3

Consider the following x86 assembly:

; something that sets rax
mov rcx, [rdi]
xor rax, rcx
xor rax, rcx

At the end of the sequence, rax has the same value as it had on entry, but from the point of view of the CPU its value depends on the value loaded from memory into rcx. In particular, subsequent use of rax won't start until that load and the two xor instructions complete.

Is there any way to achieve this effect more efficiently than the two-xor sequence, e.g., with a single one-uop one-cycle-latency instruction?

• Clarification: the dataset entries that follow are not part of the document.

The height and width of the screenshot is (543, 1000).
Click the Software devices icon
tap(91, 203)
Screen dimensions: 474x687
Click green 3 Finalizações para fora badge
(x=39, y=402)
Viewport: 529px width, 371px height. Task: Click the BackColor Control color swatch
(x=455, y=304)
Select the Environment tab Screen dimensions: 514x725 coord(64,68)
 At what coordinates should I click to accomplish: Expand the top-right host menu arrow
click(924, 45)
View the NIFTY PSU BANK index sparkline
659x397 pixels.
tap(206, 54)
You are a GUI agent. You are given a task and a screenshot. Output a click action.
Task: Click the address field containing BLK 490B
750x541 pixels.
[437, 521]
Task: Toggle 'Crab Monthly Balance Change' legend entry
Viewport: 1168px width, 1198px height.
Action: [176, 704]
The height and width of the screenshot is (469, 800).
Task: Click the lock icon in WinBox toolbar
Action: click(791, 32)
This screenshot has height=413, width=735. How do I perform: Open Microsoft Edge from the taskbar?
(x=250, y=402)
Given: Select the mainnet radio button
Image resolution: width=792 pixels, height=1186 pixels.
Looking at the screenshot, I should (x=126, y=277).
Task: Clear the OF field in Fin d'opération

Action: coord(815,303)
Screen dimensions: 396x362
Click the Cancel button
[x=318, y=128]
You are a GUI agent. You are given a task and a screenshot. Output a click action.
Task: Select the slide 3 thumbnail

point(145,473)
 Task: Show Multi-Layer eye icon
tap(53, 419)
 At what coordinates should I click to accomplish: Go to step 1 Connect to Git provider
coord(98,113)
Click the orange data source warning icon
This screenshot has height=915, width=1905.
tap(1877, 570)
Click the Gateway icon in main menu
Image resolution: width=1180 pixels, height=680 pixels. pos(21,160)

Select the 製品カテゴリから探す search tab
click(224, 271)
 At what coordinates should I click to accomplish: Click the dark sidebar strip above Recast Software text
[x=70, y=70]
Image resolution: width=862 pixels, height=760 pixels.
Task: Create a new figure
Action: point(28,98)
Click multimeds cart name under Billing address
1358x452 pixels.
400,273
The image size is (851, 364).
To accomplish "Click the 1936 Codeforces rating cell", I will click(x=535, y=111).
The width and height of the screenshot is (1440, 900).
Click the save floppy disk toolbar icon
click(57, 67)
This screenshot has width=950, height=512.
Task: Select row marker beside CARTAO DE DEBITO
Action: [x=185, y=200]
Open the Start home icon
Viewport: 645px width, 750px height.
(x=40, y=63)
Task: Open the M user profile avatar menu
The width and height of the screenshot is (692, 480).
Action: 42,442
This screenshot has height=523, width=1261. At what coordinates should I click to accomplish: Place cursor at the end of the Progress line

It's OK if some constant value needs to be set up once before the sequence (e.g., having a zeroed register).

Peter Cordes
  • 328,167
  • 45
  • 605
  • 847
BeeOnRope
  • 60,350
  • 16
  • 207
  • 386
  • 2
    Maybe `shld rax, rcx, 0`? Or `imul rax, rcx, 1`? – Ross Ridge Aug 02 '18 at 06:28
  • @RossRidge, ah, those are both nice. Too bad they are three cycles latency though (in my particular case that happens to matter more than the uop count). I could have made it clearer in the question... – BeeOnRope Aug 02 '18 at 06:34
  • why do you need to xor 2 times like that? Are you using the value of rax after the first xor? – phuclv Aug 02 '18 at 06:40
  • How does `bt rax,rcx` fare in terms of performance? And does it create dependency like you want? (will also modify CF, which may be OK, as your `xor` does modify it too, although in fixed CF=0 way). (edit: wait, `bt` doesn't modify `rax`, so in case it's implemented like that, the further use of `rax` may be done ahead ... hm :/ doesn't seem good) – Ped7g Aug 02 '18 at 06:43
  • 2
    @phuclv 2 times to revert `rax` to original value, i.e. creating "nop" operation, but with dependency on `rcx` value, which is loaded from memory. BeeOnRope is working on some kind of micro benchmarks, exercising all kind of internal constraints of modern x86 architecture, so his code sometimes looks a bit weird, it's just artificial benchmarking piece of code, not "real" code doing something "meaningful". – Ped7g Aug 02 '18 at 06:45
  • 2
    @RossRidge `imul rax, rcx, 1` will move `rcx` into `rax`, destroying `rax` content? ... maybe `imul rcx, rax` would work as desired, if `rcx` may be destroyed. = nope, that makes `rax` independent, ups. Too early for me... – Ped7g Aug 02 '18 at 06:50
  • @Ped7g Oh, right yah that won't work. – Ross Ridge Aug 02 '18 at 06:56
  • Then some kind of `rol/ror rax,cl` is maybe another option, if the `rcx` contains value divisible by 64 (either the memory is set up like that, or another `and rcx,-64` after load), but I think those are a bit slow too, so like on par with the suggested `shld` one. – Ped7g Aug 02 '18 at 06:59
  • 2
    I was thinking along the lines of `xor ecx, ecx ; add rcx, [edi] ; adc rax, 0`. – David Wohlferd Aug 02 '18 at 07:11
  • @BeeOnRope: updated my answer to fix the latencies; I had time to check Agner Fog's tables and `shld` is 3c latency, unfortunately. – Peter Cordes Aug 02 '18 at 19:15
  • It sounds like you want to depend on the value from memory. Are you sure this is best rather than a memory barrier? – dave Aug 03 '18 at 01:03
  • @dave - I'm just trying to set up an OoO dependency between two registers. Yes, in this example `rcx` came from memory, but not always. In any case it is not clear how a memory barrier would help even for this example (even if it could somehow create the dependency, it would be terribly slow). – BeeOnRope Aug 03 '18 at 01:09

1 Answers1

5

With only 1 uop / 1c latency on the critical path of the target register:

# target=rax  extra source=rcx
mov  edx, ecx    ; no latency
and  edx, 0      ; BMI1  ANDN could mov+and in 1 uop, port 1 or 5 only on SnB-family (Ryzen: any)

or   rax, rdx

AND with zero is not special-cased as a dep-breaking zeroing idiom on any CPUs, AFAIK.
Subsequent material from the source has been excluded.